Source data
☆ ☆ ☆

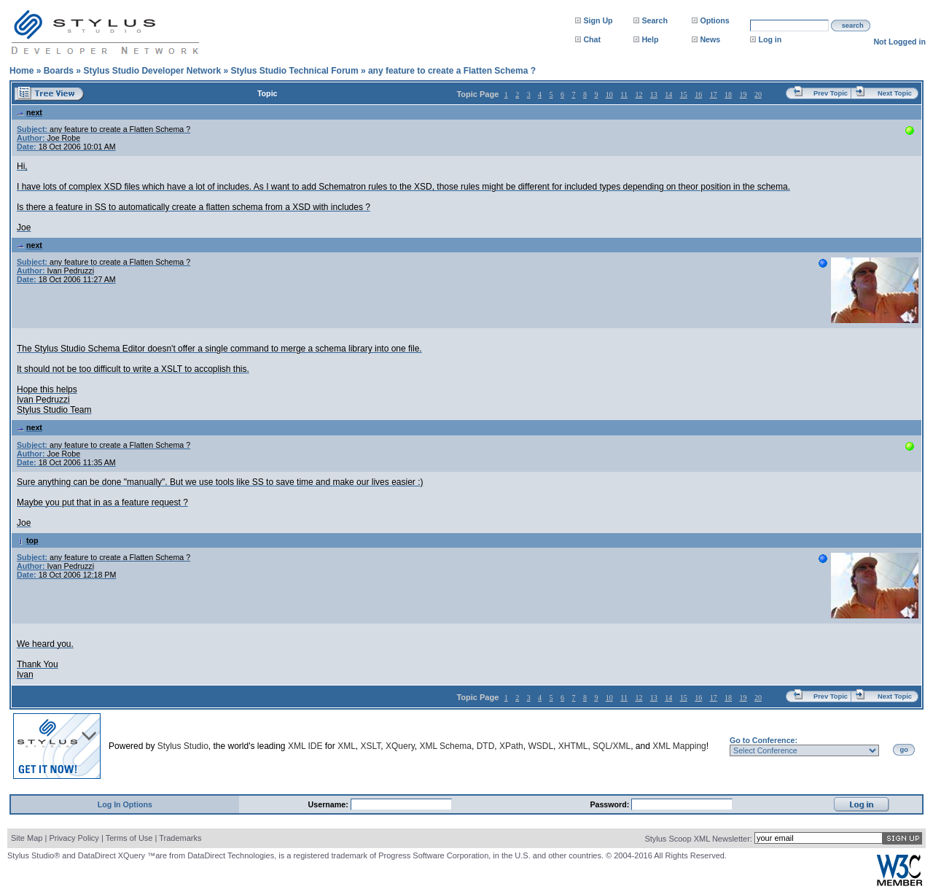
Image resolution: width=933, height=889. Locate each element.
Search (654, 20)
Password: (610, 804)
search (853, 25)
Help (649, 39)
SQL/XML (612, 746)
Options (714, 20)
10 (609, 94)
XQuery (400, 746)
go (904, 749)
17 (713, 94)
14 (668, 94)
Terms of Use (129, 838)
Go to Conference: (763, 740)
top (28, 540)
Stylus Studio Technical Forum (294, 71)
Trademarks (180, 838)
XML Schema (445, 746)
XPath (511, 746)
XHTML (573, 746)
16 (698, 94)
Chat (592, 39)
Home (21, 71)
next (29, 112)
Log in (769, 39)
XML (346, 746)
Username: (329, 804)
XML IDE (305, 746)
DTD (486, 746)
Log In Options (125, 804)
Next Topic (895, 93)
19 (743, 94)
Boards (59, 71)
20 (758, 94)
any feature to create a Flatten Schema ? (452, 71)
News (710, 39)
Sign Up (597, 20)
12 (638, 94)
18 (728, 94)
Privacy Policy (73, 838)
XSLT (370, 746)
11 (624, 94)
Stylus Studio (182, 746)
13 (653, 94)
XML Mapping (679, 746)
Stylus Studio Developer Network (152, 71)
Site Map (26, 838)
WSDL (540, 746)
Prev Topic (830, 93)
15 (683, 94)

☆ ☆ ☆

▸ Task directions:
Please rewrite all of the records above, replacing "Topic" with "Thread" and keeping everything else the same. Leave the pictures out.

▸ Completed exercise:
Image resolution: width=933, height=889. Locate each element.
Search (654, 20)
Password: (610, 804)
search (853, 25)
Help (649, 39)
SQL/XML (612, 746)
Options (714, 20)
10 (609, 94)
XQuery (400, 746)
go (904, 749)
17 (713, 94)
14 (668, 94)
Terms of Use (129, 838)
Go to Conference: (763, 740)
top (28, 540)
Stylus Studio Technical Forum (294, 71)
Trademarks (180, 838)
XML Schema (445, 746)
XPath (511, 746)
XHTML (573, 746)
16 (698, 94)
Chat (592, 39)
Home (21, 71)
next (29, 112)
Log in (769, 39)
XML (346, 746)
Username: (329, 804)
XML IDE (305, 746)
DTD (486, 746)
Log In Options (125, 804)
Next Thread (895, 93)
19 (743, 94)
Boards (59, 71)
20 (758, 94)
any feature to create a Flatten Schema ? (452, 71)
News (710, 39)
Sign Up (597, 20)
12 (638, 94)
18 (728, 94)
Privacy Policy (73, 838)
XSLT (370, 746)
11 (624, 94)
Stylus Studio (182, 746)
13 (653, 94)
XML Mapping (679, 746)
Stylus Studio Developer Network (152, 71)
Site Map (26, 838)
WSDL (540, 746)
Prev Thread (830, 93)
15 (683, 94)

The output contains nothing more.